***** SOURCE EXTRACT
Age is considered in an IQ test for a reason. It's relative to age. A child who studies calculus at 12 is gifted but when their peers reach calculus, how far ahead are they now? I'm not gifted but I went farther in college than most gifted people do. I just did it a little later.

Honestly, the only difference I really see in gifted adults is difficulty fitting in. If you're gifted enough to stand out as an adult, you're often emotionally challenged. The rest of us seem to have pretty much normalized over time. If you lined up my seven brothers and sisters, you'd be hard pressed to rank us according to IQ based on things like educational attainment and accomplishment.

For children, IQ matters. A child who has an I of 130 at 10 is three years ahead of their peers and won't fit in in the classroom with their peers. For adults, IQ no longer has the meaning of being ahead. IQ only matters in the broadest sense unless you're talking something extreme. I know people who have IQ's in the 160's and you'd be hard pressed to tell them apart from me and I'm nowhere near that. Now, as children, they were way above me. Not anymore though.
I might agree but I see some discremencies. IN YOUR CASE THOUGH: Gifted individuals recognize the issues while those who are average or below (the deny them constantly because they feel their degrees or time spent on a subject has somehow made them equals) do what they can to try and find a way to make those more intelligent people feel less superior, even going as far as a teacher to berate them in front of students or otherwise put invisible bars of achievment for gifted kids that will move to the teachers liking to make sure that that they feel inferior as a way to make the teacher feel more superior through their abuse of power. All under the ruse that these children need to be forced to face failure at any cost regardless of the quality of a project compared to the peers that they are suppose to be compared with and the standards that are suppose to be the same across the board regardless of their abilities.

In reality there is a difference though it is less noticeable to those with average IQs thanks for the presence of tolerance, compassion, empathy, understanding, (and the lack of arrogance and "better than all" attitude that a very small group gifted adults actually possess) but that does not mean that they are challenged and have like minds to talk to that make them feel like they truly fit in.

FOR EXAMPLE: DH & I have an above average IQs. Most of the things we do in life require that we know how to obtain and maintain relationships with mostly average IQ people. All the friends and acquaintances we have met have taught us one thing....we appear normal and have the ability to converse with people on any level, from teen to 100 years old very well. Teens thing we are "cool," people our age use us to get advice on how to fix their life problems, people 10 years old than us see us as mature for our age, people who are much older than we are see as wise for our age.
**********
WRITTEN INSTRUCTION A: Please sum up the forum discussion on IQ and giftedness in two sentences.
WRITTEN INSTRUCTION B: In the forum discussion on IQ and giftedness, what subject does the example gifted 12-year-old study?
WRITTEN INSTRUCTION C: Continue the forum discussion on IQ and giftedness, starting right after its final sentence.
***** SUPPLIED MATERIAL
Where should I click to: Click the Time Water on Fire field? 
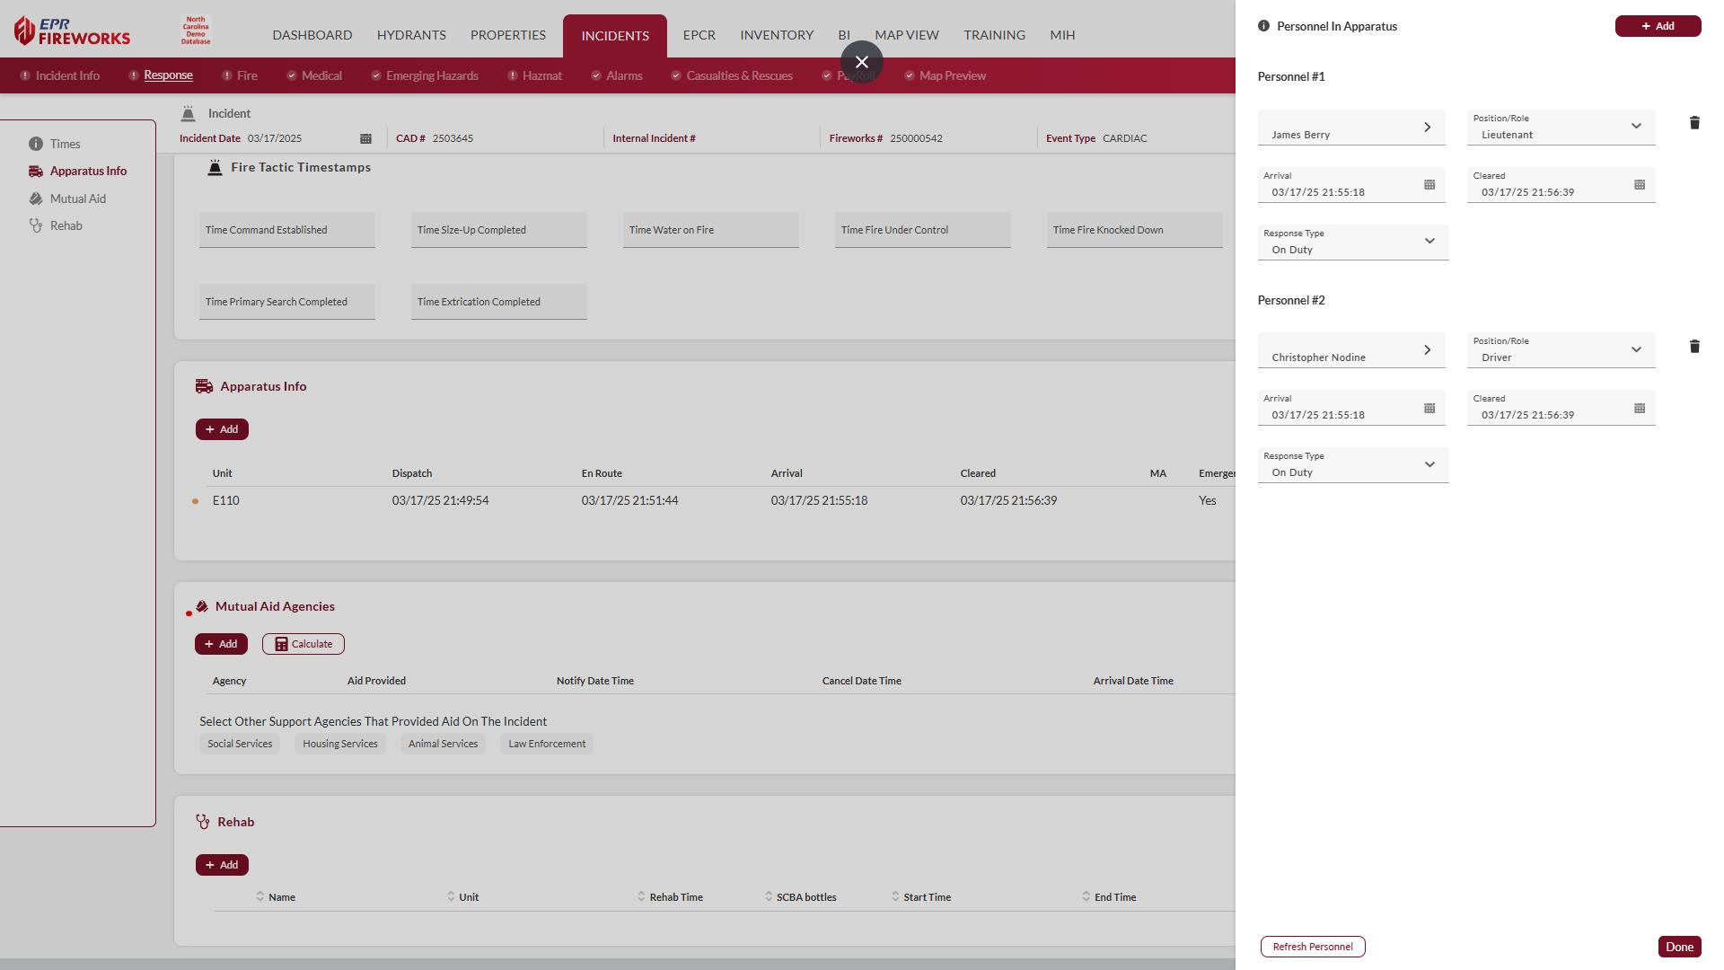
**********
FINAL ANSWER A: One writer argues that IQ is relative to age, so it matters for children, while most adults seem to normalize over time and gifted adults mainly stand out through difficulty fitting in. A reply sees some discrepancies, claiming that people of average or lower intelligence, sometimes including teachers, try to make gifted people feel less superior, and that a real difference remains even though the writer and DH, who have above-average IQs, appear normal and converse well with people of all ages.

FINAL ANSWER B: Calculus.

FINAL ANSWER C:
But the overall mass of average people thinkwe'ew just like them because I do really well with communicating with them. Then something comes along in converstion that they are really passionate about but they can not put into any real words how they feel...then guess who is giving the words they need. Suddenly, we go from normal and the same to having groupies. I HATE that. DH has it much worse than I. His groupies are from multiple states and other countries who about worship him with, "You're stuff is so cool man!" and call him on a daily basis. During teaching events, the groupies drag people to DH because "This is the guy to talk to. He is the best at explaining it and he's so cool." DH doesn't think hes so cool or that the person who drug them over really has the inability to speak on the subject. Although they are still good friends and he wouldn't change a thing about them, when he comes to a challenge or a road block in his work and needs someone to turn to, he turns to the two or three friends that really are like him he rarely talks to to brainstorming with.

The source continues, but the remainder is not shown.